* [GIVEN TEXT]
Symptoms of a low lymphocyte count, or lymphocytopenia, include unusual, persistent or repetitive infections, according to the National Heart, Lung and Blood Institute. Other signs include enlarged spleens and swollen lymph nodes. However, on its own, the condition may not precipitate any symptoms, and physicians typically stumble on it while checking for other diseases.
Mild lymphocytopenia may cause no symptoms, but a severe form of the condition leads to a variety of bacterial, fungal, parasitic and viral diseases, explains MSD Manual. These infections may be accompanied by fever and other symptoms.
Causes of lymphocytopenia include viral infections such as tuberculosis, hepatitis, influenza and HIV, states Lab Tests Online. Other causes include immune deficiency, such as that associated with radiotherapy and chemotherapy, autoimmune disorders such as rheumatoid arthritis and lupus, and bone marrow damage.
Some of the tests that physicians use to diagnose the disease include the complete blood count with differential, which, unlike a standard blood count, can precisely determine the level of lymphocytes in a sample, notes the National Heart, Lung and Blood Institute. Other assays include flow cytometry, which checks the levels of various types of blood cells, lymph node tests, bone marrow tests and blood tests.
Lymphocytes typically constitute 20 percent to 40 percent of all white blood cells, says MSD Manual. In children, the normal lymphocyte count is usually above 3,000 cells per microliter of blood, while adults normally have a count of 1,500 cells per microliter or higher.

* [PROBLEMS AND TASKS]
- 1) According to the lymphocytopenia text, why do physicians often find the condition while they are checking for other diseases?
- 2) Reproduce the lymphocytopenia text verbatim, beginning at the words "Symptoms of a" and ending after the words "and other symptoms.".
The lines that come after the lymphocytopenia text are not needed.

* [GIVEN INFORMATION]
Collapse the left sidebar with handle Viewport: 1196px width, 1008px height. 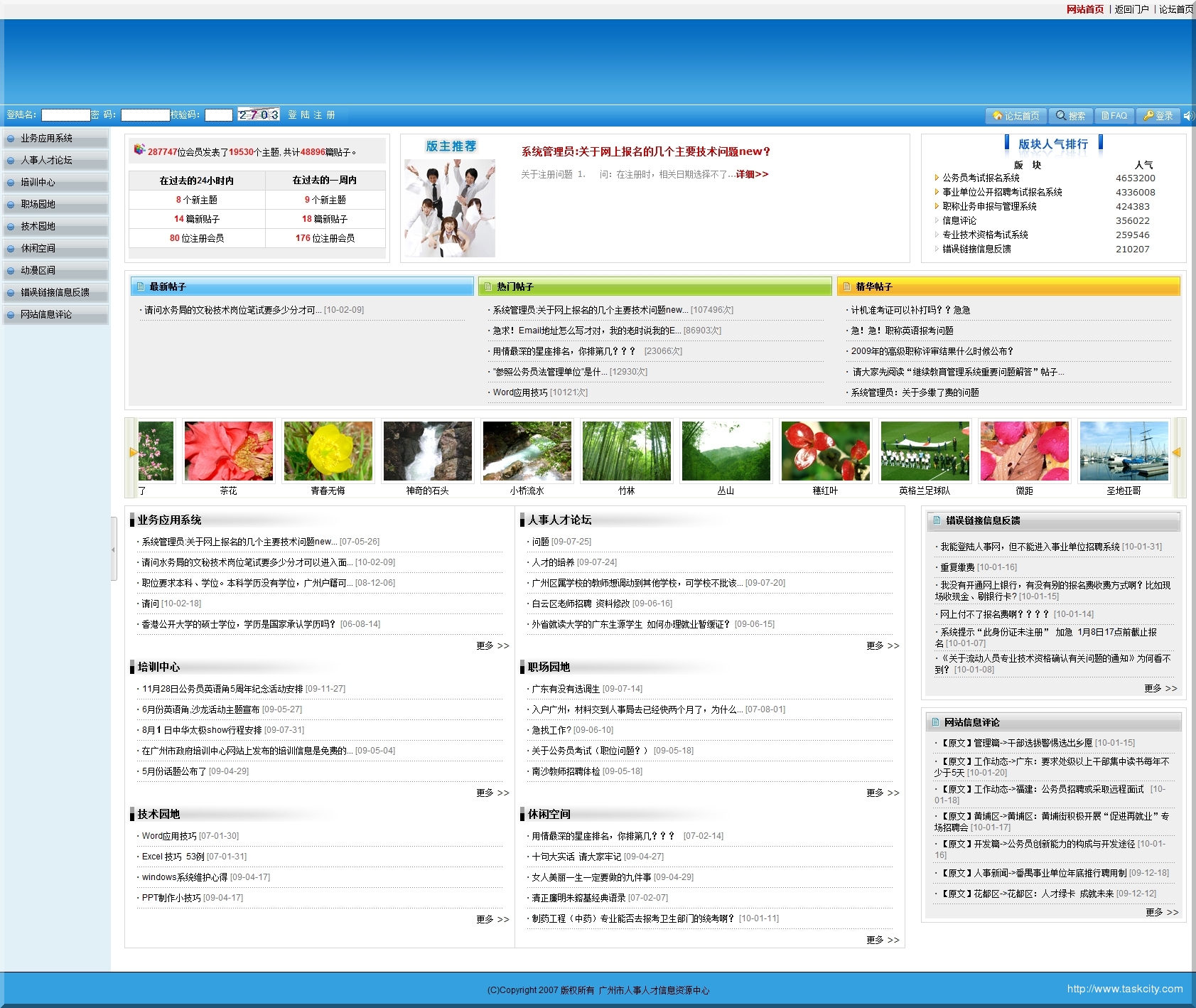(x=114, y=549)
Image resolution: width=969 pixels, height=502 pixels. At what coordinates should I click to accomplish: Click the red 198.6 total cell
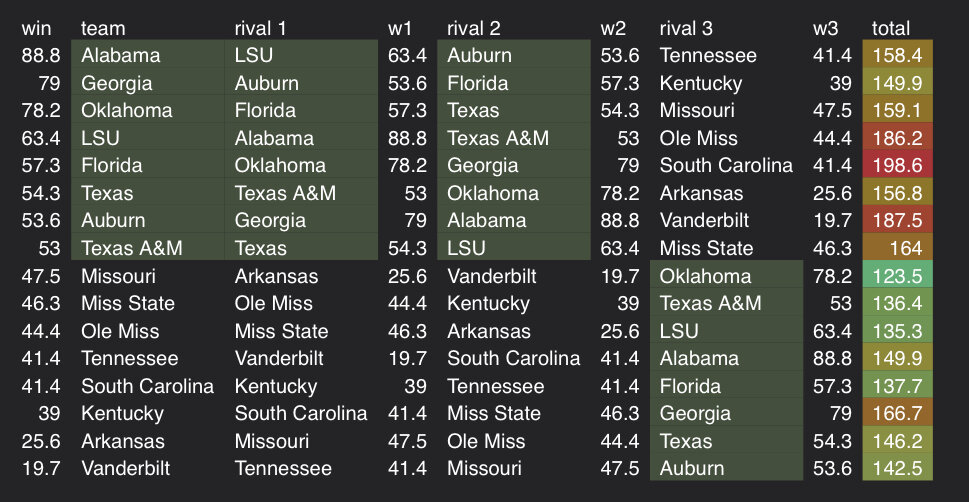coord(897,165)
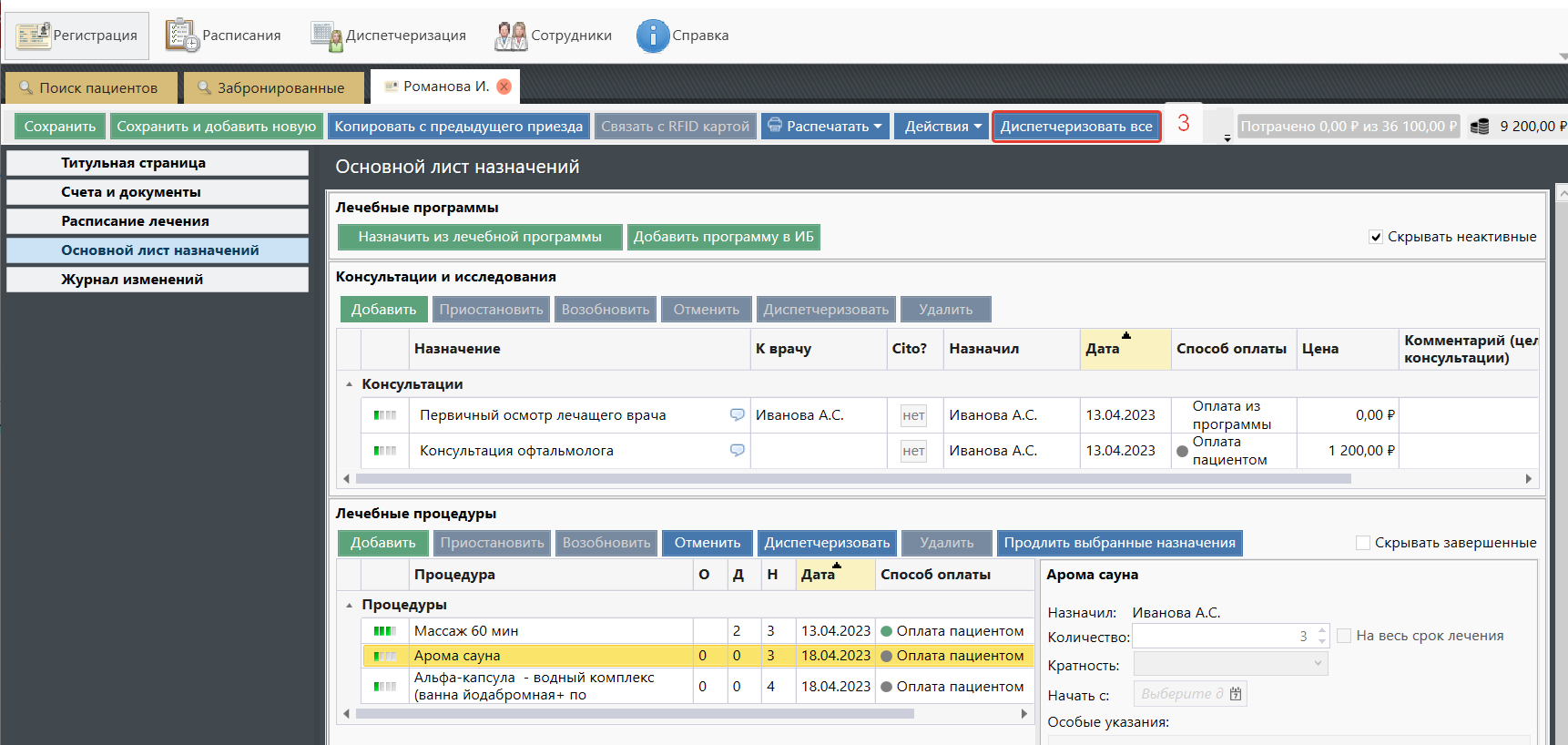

* [RESULTS OF THE TASKS]
- 1) On its own, lymphocytopenia may not cause any symptoms. Physicians therefore tend to come across it by chance while checking for other diseases rather than because a patient shows signs of it.

- 2)
Symptoms of a low lymphocyte count, or lymphocytopenia, include unusual, persistent or repetitive infections, according to the National Heart, Lung and Blood Institute. Other signs include enlarged spleens and swollen lymph nodes. However, on its own, the condition may not precipitate any symptoms, and physicians typically stumble on it while checking for other diseases.
Mild lymphocytopenia may cause no symptoms, but a severe form of the condition leads to a variety of bacterial, fungal, parasitic and viral diseases, explains MSD Manual. These infections may be accompanied by fever and other symptoms.